Jul 8, 2013
Our First Royal Visit
ACCI was honoured to receive our first royal visit on June 24, 2013!
Dr. Mingying La, a princess of the Na (Mosuo) people from the northwest of China, came to explore our unique culture and exchange ideas about cultural preservation. Dr. Mingying La, who is associated with the Sichuan Academy of Social Sciences, was joined by Madame Cao Jian Ping, the director of the Mosuo Cultural Museum in Lugu Lake. They were accompanied by Dr. Shaoting Yin, the Head of Anthropology Museum at Yunnan University, Mrs. Wuyun Tuya, a PhD candidate from Lanzhou University in China, and Dr. Qing Li, from the University of Ottawa.

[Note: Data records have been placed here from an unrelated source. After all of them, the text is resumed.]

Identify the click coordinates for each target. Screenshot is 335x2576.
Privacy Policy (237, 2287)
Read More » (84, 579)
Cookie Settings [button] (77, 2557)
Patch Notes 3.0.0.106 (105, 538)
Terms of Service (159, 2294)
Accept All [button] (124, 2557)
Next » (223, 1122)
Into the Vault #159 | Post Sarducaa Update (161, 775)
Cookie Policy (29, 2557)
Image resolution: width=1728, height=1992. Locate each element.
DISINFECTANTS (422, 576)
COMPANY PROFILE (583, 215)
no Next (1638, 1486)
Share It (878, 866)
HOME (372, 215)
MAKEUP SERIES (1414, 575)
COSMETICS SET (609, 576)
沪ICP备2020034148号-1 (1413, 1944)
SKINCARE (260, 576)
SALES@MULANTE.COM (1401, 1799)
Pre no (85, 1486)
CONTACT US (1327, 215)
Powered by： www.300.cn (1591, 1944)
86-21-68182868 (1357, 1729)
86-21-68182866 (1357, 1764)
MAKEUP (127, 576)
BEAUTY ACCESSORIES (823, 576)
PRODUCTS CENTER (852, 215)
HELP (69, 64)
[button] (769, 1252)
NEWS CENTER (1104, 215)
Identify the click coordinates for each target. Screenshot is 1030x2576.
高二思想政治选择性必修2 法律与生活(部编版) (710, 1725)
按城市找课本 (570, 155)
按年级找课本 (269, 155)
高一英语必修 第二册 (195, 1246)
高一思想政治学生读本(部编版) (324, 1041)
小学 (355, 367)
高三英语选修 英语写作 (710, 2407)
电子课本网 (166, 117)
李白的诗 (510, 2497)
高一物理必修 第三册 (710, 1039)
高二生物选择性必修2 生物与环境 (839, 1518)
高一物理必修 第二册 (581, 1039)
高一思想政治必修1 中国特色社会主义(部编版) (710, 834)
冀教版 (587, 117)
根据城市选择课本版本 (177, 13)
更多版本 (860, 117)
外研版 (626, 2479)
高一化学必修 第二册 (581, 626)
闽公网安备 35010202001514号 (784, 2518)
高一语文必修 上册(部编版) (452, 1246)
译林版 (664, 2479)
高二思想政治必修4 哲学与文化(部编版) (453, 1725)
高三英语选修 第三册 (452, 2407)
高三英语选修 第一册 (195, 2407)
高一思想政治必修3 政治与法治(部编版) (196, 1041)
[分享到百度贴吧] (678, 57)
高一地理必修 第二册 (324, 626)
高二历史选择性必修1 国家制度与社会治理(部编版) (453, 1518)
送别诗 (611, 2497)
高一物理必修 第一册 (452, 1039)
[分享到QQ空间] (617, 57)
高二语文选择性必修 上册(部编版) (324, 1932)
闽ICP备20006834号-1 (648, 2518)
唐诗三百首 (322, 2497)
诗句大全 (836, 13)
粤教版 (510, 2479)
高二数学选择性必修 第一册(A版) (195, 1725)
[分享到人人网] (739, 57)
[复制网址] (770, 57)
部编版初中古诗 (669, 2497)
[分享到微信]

The Na people are an ethnic minority in China facing similar challenges to us. Like us, the Na are concerned with cultural maintenance wishing to preserve their culture for future generations and assist younger generations in learning about their culture. As we recognize at ACCI, future generations are the key to survival for any culture; working to preserve invaluable objects important to knowledge of our history, and creating engaging and relevant learning opportunities is at the heart of much of our work.
The Na have a unique language that many younger Na today loosing proficiency in. As in Eeyou Istchee, there is a great deal of work by the Na to be completed to ensure the survival of their language. The Na language, like Cree, has an oral tradition; the history of their people was learned by priests and passed by word of mouth from generation to generation. Because the use of writing system aids in language maintenance, the Na are urgently working to create a written form of the Na language. They will use this writing system to ensure that their history and stories are recorded for future generations.
Having a visit from a very interesting group of people is not new to ACCI. We welcome unique groups often, but the opportunity to welcome a royal guest was a first for us. We tried our best to be of use to them as part of their mission of learning. We discussed our work and what we do to protect and preserve our culture and cultural objects. After coming to see our state of the art building, the group left with ideas about to how to run their cultural centre so that it can be highly effective in achieving their vision. Hopefully this new found partnership will bring forward wonderful opportunities to share and discuss in the future!